CSV Diff Tool

Out of the Box Thinking to Solve Issues In the Box

Project information

  • Category: Data Manipulation
  • Company: Confidential
  • Project date: Confidential
  • Technologies: Python (Pandas, Numpy libraries)

Summary

My earliest project showcasing out-of-the-box thinking. The project was a CSV diff tool that compared two CSV files and outputted the differences in a way that the in-house technology could read where the action needed to be taken. The project was a success, saving 40+ hours of work for my team and was a stepping stone for my future career.

Rationale

During my career in advertisement, I addressed a significant inefficiency in handling .csv datasets from a major client. These datasets detailed ad pricing configurations across a range of applications and ad space types (interstitial, banner, rewarded, native etc.). The configurations were further segmented by attributes such as device types (e.g., smartphones vs. tablets), operating systems (e.g., iOS vs. Android), geographic locations, and audience demographics. These granular segmentations allowed the client to target ads with precision, but they also resulted in .csv files with tens of thousands of rows—sometimes exceeding 100,000 rows per update.

My analysis revealed that despite the size of these updates, the actual changes were relatively small. For example, imagine that only 20,000 rows contained modified pricing or targeting criteria, 7,000 rows were removed, and 5,000 rows represented new entries. However, the existing workflow redundantly reprocessed the entire dataset, causing unnecessary strain on the system and significantly delaying updates for both our team and the client.

To resolve this, I developed a Python-based solution to identify changes between the incoming .csv files and the existing data in our platform. By comparing attributes such as application ID, ad space type, pricing model, device type, and audience segmentation, the script isolated rows that were modified, removed, or newly added. It then generated a new .csv containing only these updates, eliminating the need to process unchanged data.

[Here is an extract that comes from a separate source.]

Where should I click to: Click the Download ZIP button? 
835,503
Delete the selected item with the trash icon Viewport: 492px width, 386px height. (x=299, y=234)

This optimization reduced processing times by over 75%, allowing for near-instant updates to live campaigns. By streamlining the workflow, the solution freed up system resources for critical tasks while enhancing the client’s ability to adapt to market changes. My efforts not only improved operational efficiency but also strengthened the platform’s scalability. The impact of this solution was recognized by my team manager, who highlighted its value as being equivalent to the introduction of an additional full-time team member.